Coup d’envoi des Conseils de gouvernement politiques

Par L'Economiste | Edition N°:3588 Le 04/08/2011 | Partager
L’observation des élections au menu
La loi sur les partis politiques lors d’un prochain conseil

Les Conseils de gouvernement politiques ont démarré. Déjà, l’ordre du jour de celui de mardi 2 août a comporté le projet de loi relatif à l’organisation de l’observation indépendante et neutre des élections. Selon le texte, cette observation sera ouverte aux institutions nationales spécialisées, aux associations de la société civile actives dans les domaines des droits de l’homme et des valeurs de citoyenneté et de démocratie. Les ONG internationales, opérant dans le secteur, seront également habilitées à observer les élections. Une commission spéciale d’accréditation des observateurs, chapeautée par le président du Conseil national des droits de l’homme (CNDH), sera mise en place. Ce projet, soumis à la classe politique, n’a pas soulevé de désaccord particulier. Il a été adopté par le Conseil de gouvernement sans difficulté.
D’autres projets doivent suivre avant la convocation de la session extraordinaire du Parlement vers la mi-août. Entre-temps, le prochain conseil de gouvernement sera certainement consacré au projet de loi relatif aux partis politiques. Après plusieurs concertations, le ministère de l’Intérieur a remis la deuxième version du texte à la classe politique, en prenant en compte certaines de leurs observations. Dans son courrier adressé aux partis, Taieb Charkaoui a fixé comme délai mardi 2 août pour la remise des dernières remarques. Certains ont remis le document jeudi dernier, d’autres lundi 1er août.
En tout cas, sur l’histoire des Unions des partis, le ministère de l’Intérieur semble faire marche arrière, donnant ainsi satisfaction au Mouvement populaire. Contrairement au projet initial, les partis pourront se constituer dans des Unions pour un objectif déterminé. Cependant, l’Intérieur est formel: les Unions ne peuvent avoir le statut de parti. Et du coup, elles ne bénéficieront pas de financement public. Ce sont les formations qui composent ces coalitions qui vont profiter directement des subventions.
Le projet autorise les Unions à se présenter aux différentes élections.
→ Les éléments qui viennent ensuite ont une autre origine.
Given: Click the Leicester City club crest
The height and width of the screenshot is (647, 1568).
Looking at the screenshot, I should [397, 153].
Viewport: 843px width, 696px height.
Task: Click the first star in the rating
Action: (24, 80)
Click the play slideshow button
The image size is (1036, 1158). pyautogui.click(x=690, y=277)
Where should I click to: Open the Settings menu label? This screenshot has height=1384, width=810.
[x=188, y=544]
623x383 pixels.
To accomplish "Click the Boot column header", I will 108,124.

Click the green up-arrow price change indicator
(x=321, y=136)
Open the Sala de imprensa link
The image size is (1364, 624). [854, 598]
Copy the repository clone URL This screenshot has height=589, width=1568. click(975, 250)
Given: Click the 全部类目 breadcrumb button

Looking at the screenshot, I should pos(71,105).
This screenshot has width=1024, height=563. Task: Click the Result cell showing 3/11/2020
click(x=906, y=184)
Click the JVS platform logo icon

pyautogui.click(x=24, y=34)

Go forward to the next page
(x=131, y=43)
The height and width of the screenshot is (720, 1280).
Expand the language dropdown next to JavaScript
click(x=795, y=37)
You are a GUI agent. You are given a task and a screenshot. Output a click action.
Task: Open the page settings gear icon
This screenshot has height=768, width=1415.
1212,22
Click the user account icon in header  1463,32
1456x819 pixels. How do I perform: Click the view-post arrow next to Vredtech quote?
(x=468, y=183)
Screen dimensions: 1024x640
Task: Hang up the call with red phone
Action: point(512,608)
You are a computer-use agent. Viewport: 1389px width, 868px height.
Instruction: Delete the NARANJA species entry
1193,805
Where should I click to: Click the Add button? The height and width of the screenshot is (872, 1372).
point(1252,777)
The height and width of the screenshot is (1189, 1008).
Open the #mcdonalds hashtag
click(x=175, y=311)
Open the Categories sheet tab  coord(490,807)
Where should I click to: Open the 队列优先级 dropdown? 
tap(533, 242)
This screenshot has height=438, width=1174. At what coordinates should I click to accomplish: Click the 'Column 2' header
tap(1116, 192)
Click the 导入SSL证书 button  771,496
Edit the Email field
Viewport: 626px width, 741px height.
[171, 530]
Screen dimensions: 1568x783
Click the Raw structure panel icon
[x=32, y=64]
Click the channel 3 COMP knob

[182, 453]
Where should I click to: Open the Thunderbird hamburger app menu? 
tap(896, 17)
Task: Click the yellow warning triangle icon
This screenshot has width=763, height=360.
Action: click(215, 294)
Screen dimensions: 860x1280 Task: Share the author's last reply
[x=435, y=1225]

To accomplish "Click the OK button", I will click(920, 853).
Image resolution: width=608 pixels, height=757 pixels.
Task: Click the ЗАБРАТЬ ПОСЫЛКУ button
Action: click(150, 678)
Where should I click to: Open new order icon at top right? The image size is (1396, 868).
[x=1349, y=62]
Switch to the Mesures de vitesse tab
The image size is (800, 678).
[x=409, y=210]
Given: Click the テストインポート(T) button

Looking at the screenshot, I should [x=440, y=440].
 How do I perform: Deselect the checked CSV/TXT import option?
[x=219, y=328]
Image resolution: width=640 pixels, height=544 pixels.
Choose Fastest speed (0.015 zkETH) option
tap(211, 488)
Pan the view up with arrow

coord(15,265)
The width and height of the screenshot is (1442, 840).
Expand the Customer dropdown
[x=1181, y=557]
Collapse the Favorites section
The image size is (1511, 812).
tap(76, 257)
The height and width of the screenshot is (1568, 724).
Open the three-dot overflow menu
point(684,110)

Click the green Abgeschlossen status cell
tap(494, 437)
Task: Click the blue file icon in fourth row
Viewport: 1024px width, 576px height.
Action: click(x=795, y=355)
Mais le siège obtenu est comptabilisé pour le parti auquel appartient le candidat heureux. Le texte a également réglementé la fusion des partis, à condition que cette décision prise émane des congrès et non uniquement des états-majors. Un geste est fait en direction des petits partis. Ainsi, ces derniers pourront profiter de subventions forfaitaires s’ils parviennent à assurer la couverture de 10% des circonscriptions électorales. Toujours sur le registre du financement des partis, le ministère a rehaussé la valeur des dons qui leur sont accordés. En effet, chaque don ne doit pas dépasser 150.000 DH au lieu de 100.000 DH initialement.
Autre changement, le seuil de 30% au minimum pour les femmes dans les instances nationales et régionales des partis politiques. Cette question a soulevé des problèmes, particulièrement dans le monde rural. Un terrain d’entente trouvé entre le ministère de l’Intérieur et les partis: fixer ce quota comme objectif à atteindre au lieu de l’imposer immédiatement.

Nomadisme politique

Après la Constitution, le projet de loi sur les partis interdit la transhumance politique. Ainsi, aucun membre des deux chambres du Parlement ne peut changer d’appartenance politique au cours de son mandat. S’il le fait, il risque de perdre son siège de député ou de conseiller. Cela est valable pour les membres des assemblées régionales et territoriales. Le ministère et les partis ont étendu cette interdiction aux chambres professionnelles. Aussi, le nomadisme est puni d’une amende allant de 20.000 à 100.000 DH.

M. C.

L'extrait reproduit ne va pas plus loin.